■ **DESCRIPTION OF THE TASK**: Exactly as given, reproduce the records in full.

[Saved entries]
■ ■ ■ ■
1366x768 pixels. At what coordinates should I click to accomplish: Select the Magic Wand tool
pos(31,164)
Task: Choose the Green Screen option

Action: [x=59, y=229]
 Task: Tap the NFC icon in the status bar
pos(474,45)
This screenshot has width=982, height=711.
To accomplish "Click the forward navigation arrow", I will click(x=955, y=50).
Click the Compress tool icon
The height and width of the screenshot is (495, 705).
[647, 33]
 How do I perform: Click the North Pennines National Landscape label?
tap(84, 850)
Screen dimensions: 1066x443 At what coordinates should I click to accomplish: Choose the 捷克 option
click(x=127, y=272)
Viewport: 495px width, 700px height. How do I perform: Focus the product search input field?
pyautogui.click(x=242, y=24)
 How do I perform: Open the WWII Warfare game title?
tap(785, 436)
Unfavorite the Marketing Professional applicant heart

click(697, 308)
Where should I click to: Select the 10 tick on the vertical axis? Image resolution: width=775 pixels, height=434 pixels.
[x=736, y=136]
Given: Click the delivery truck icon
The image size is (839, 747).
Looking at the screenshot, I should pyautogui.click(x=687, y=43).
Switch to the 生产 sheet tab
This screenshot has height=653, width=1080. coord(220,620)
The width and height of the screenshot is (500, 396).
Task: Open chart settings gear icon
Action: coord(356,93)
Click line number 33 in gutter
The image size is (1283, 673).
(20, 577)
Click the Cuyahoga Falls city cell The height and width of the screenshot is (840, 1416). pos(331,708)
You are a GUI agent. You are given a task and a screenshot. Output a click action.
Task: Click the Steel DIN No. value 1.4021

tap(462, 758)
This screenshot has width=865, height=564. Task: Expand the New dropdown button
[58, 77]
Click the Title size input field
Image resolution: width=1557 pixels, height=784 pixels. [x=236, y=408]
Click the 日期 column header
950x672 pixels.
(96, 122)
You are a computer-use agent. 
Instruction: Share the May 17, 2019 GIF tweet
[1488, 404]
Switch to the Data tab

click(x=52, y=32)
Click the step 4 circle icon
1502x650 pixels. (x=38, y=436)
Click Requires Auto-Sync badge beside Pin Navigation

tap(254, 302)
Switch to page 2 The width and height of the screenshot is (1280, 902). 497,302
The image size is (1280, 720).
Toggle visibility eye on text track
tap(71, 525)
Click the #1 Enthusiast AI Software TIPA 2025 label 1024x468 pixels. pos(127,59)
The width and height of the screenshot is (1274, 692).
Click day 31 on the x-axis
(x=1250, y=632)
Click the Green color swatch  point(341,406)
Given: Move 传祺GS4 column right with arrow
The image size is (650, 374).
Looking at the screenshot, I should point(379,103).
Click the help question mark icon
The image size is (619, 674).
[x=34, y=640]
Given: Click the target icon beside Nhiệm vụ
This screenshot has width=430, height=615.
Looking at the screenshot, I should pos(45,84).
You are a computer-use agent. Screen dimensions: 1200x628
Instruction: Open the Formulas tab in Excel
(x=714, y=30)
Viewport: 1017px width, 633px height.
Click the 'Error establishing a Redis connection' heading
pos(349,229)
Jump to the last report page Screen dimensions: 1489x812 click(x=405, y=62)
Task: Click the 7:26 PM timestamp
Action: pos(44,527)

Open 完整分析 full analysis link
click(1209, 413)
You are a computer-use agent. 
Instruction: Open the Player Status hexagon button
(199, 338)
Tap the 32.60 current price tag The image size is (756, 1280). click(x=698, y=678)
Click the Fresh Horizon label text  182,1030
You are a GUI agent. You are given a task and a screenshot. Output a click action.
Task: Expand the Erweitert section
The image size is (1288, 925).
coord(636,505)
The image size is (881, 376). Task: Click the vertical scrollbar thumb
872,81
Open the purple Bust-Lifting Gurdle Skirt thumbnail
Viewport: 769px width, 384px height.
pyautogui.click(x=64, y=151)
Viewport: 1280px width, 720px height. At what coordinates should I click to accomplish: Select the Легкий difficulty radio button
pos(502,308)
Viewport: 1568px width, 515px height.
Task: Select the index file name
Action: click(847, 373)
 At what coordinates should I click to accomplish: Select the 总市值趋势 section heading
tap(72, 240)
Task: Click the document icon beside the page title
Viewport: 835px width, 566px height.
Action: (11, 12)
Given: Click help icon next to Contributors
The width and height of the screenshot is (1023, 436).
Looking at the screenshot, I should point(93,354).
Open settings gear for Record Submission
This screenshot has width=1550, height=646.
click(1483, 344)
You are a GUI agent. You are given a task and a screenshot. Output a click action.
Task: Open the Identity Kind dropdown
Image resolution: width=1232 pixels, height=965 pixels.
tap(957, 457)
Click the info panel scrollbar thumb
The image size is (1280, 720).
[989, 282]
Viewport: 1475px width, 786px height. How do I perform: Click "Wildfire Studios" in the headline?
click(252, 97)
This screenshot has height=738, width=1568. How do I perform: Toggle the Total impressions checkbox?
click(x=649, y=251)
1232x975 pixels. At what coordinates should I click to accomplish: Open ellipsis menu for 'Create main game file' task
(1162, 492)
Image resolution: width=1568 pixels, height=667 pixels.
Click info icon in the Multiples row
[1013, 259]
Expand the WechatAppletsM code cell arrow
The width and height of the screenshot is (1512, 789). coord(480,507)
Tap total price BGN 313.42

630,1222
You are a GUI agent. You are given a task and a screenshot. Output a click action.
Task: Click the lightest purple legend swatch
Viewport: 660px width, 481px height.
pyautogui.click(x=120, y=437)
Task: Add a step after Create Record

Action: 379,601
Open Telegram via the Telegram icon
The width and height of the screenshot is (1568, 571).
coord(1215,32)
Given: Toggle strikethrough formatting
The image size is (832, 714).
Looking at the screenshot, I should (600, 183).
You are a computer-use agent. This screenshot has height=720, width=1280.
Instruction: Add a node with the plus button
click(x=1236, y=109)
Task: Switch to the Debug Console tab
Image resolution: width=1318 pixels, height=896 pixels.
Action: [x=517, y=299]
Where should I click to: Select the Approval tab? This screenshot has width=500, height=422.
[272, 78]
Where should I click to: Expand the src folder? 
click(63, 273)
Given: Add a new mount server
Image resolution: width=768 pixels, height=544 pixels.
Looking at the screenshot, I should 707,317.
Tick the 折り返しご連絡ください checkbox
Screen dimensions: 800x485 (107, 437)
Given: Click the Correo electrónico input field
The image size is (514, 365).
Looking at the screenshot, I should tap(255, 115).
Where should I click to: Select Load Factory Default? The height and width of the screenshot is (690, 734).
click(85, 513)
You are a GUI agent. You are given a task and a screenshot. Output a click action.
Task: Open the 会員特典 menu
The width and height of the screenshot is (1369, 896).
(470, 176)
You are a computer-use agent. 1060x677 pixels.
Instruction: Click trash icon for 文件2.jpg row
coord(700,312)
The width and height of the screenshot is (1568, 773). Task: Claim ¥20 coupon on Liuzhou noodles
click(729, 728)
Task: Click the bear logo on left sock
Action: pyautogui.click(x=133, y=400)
■ ■ ■ ■
■ **RESULT OF THIS TASK**:
1366x768 pixels. At what coordinates should I click to accomplish: Select the Magic Wand tool
pos(31,164)
Task: Choose the Green Screen option

Action: [x=59, y=229]
 Task: Tap the NFC icon in the status bar
pos(474,45)
This screenshot has width=982, height=711.
To accomplish "Click the forward navigation arrow", I will click(x=955, y=50).
Click the Compress tool icon
The height and width of the screenshot is (495, 705).
[647, 33]
 How do I perform: Click the North Pennines National Landscape label?
tap(84, 850)
Screen dimensions: 1066x443 At what coordinates should I click to accomplish: Choose the 捷克 option
click(x=127, y=272)
Viewport: 495px width, 700px height. How do I perform: Focus the product search input field?
pyautogui.click(x=242, y=24)
 How do I perform: Open the WWII Warfare game title?
tap(785, 436)
Unfavorite the Marketing Professional applicant heart

click(697, 308)
Where should I click to: Select the 10 tick on the vertical axis? Image resolution: width=775 pixels, height=434 pixels.
[x=736, y=136]
Given: Click the delivery truck icon
The image size is (839, 747).
Looking at the screenshot, I should pyautogui.click(x=687, y=43).
Switch to the 生产 sheet tab
This screenshot has height=653, width=1080. coord(220,620)
The width and height of the screenshot is (500, 396).
Task: Open chart settings gear icon
Action: coord(356,93)
Click line number 33 in gutter
The image size is (1283, 673).
(20, 577)
Click the Cuyahoga Falls city cell The height and width of the screenshot is (840, 1416). pos(331,708)
You are a GUI agent. You are given a task and a screenshot. Output a click action.
Task: Click the Steel DIN No. value 1.4021

tap(462, 758)
This screenshot has width=865, height=564. Task: Expand the New dropdown button
[58, 77]
Click the Title size input field
Image resolution: width=1557 pixels, height=784 pixels. [x=236, y=408]
Click the 日期 column header
950x672 pixels.
(96, 122)
You are a computer-use agent. 
Instruction: Share the May 17, 2019 GIF tweet
[1488, 404]
Switch to the Data tab

click(x=52, y=32)
Click the step 4 circle icon
1502x650 pixels. (x=38, y=436)
Click Requires Auto-Sync badge beside Pin Navigation

tap(254, 302)
Switch to page 2 The width and height of the screenshot is (1280, 902). 497,302
The image size is (1280, 720).
Toggle visibility eye on text track
tap(71, 525)
Click the #1 Enthusiast AI Software TIPA 2025 label 1024x468 pixels. pos(127,59)
The width and height of the screenshot is (1274, 692).
Click day 31 on the x-axis
(x=1250, y=632)
Click the Green color swatch  point(341,406)
Given: Move 传祺GS4 column right with arrow
The image size is (650, 374).
Looking at the screenshot, I should point(379,103).
Click the help question mark icon
The image size is (619, 674).
[x=34, y=640]
Given: Click the target icon beside Nhiệm vụ
This screenshot has width=430, height=615.
Looking at the screenshot, I should pos(45,84).
You are a computer-use agent. Screen dimensions: 1200x628
Instruction: Open the Formulas tab in Excel
(x=714, y=30)
Viewport: 1017px width, 633px height.
Click the 'Error establishing a Redis connection' heading
pos(349,229)
Jump to the last report page Screen dimensions: 1489x812 click(x=405, y=62)
Task: Click the 7:26 PM timestamp
Action: pos(44,527)

Open 完整分析 full analysis link
click(1209, 413)
You are a computer-use agent. 
Instruction: Open the Player Status hexagon button
(199, 338)
Tap the 32.60 current price tag The image size is (756, 1280). click(x=698, y=678)
Click the Fresh Horizon label text  182,1030
You are a GUI agent. You are given a task and a screenshot. Output a click action.
Task: Expand the Erweitert section
The image size is (1288, 925).
coord(636,505)
The image size is (881, 376). Task: Click the vertical scrollbar thumb
872,81
Open the purple Bust-Lifting Gurdle Skirt thumbnail
Viewport: 769px width, 384px height.
pyautogui.click(x=64, y=151)
Viewport: 1280px width, 720px height. At what coordinates should I click to accomplish: Select the Легкий difficulty radio button
pos(502,308)
Viewport: 1568px width, 515px height.
Task: Select the index file name
Action: click(847, 373)
 At what coordinates should I click to accomplish: Select the 总市值趋势 section heading
tap(72, 240)
Task: Click the document icon beside the page title
Viewport: 835px width, 566px height.
Action: (11, 12)
Given: Click help icon next to Contributors
The width and height of the screenshot is (1023, 436).
Looking at the screenshot, I should point(93,354).
Open settings gear for Record Submission
This screenshot has width=1550, height=646.
click(1483, 344)
You are a GUI agent. You are given a task and a screenshot. Output a click action.
Task: Open the Identity Kind dropdown
Image resolution: width=1232 pixels, height=965 pixels.
tap(957, 457)
Click the info panel scrollbar thumb
The image size is (1280, 720).
[989, 282]
Viewport: 1475px width, 786px height. How do I perform: Click "Wildfire Studios" in the headline?
click(252, 97)
This screenshot has height=738, width=1568. How do I perform: Toggle the Total impressions checkbox?
click(x=649, y=251)
1232x975 pixels. At what coordinates should I click to accomplish: Open ellipsis menu for 'Create main game file' task
(1162, 492)
Image resolution: width=1568 pixels, height=667 pixels.
Click info icon in the Multiples row
[1013, 259]
Expand the WechatAppletsM code cell arrow
The width and height of the screenshot is (1512, 789). coord(480,507)
Tap total price BGN 313.42

630,1222
You are a GUI agent. You are given a task and a screenshot. Output a click action.
Task: Click the lightest purple legend swatch
Viewport: 660px width, 481px height.
pyautogui.click(x=120, y=437)
Task: Add a step after Create Record

Action: 379,601
Open Telegram via the Telegram icon
The width and height of the screenshot is (1568, 571).
coord(1215,32)
Given: Toggle strikethrough formatting
The image size is (832, 714).
Looking at the screenshot, I should (600, 183).
You are a computer-use agent. This screenshot has height=720, width=1280.
Instruction: Add a node with the plus button
click(x=1236, y=109)
Task: Switch to the Debug Console tab
Image resolution: width=1318 pixels, height=896 pixels.
Action: [x=517, y=299]
Where should I click to: Select the Approval tab? This screenshot has width=500, height=422.
[272, 78]
Where should I click to: Expand the src folder? 
click(63, 273)
Given: Add a new mount server
Image resolution: width=768 pixels, height=544 pixels.
Looking at the screenshot, I should 707,317.
Tick the 折り返しご連絡ください checkbox
Screen dimensions: 800x485 (107, 437)
Given: Click the Correo electrónico input field
The image size is (514, 365).
Looking at the screenshot, I should tap(255, 115).
Where should I click to: Select Load Factory Default? The height and width of the screenshot is (690, 734).
click(85, 513)
You are a GUI agent. You are given a task and a screenshot. Output a click action.
Task: Open the 会員特典 menu
The width and height of the screenshot is (1369, 896).
(470, 176)
You are a computer-use agent. 1060x677 pixels.
Instruction: Click trash icon for 文件2.jpg row
coord(700,312)
The width and height of the screenshot is (1568, 773). Task: Claim ¥20 coupon on Liuzhou noodles
click(729, 728)
Task: Click the bear logo on left sock
Action: pyautogui.click(x=133, y=400)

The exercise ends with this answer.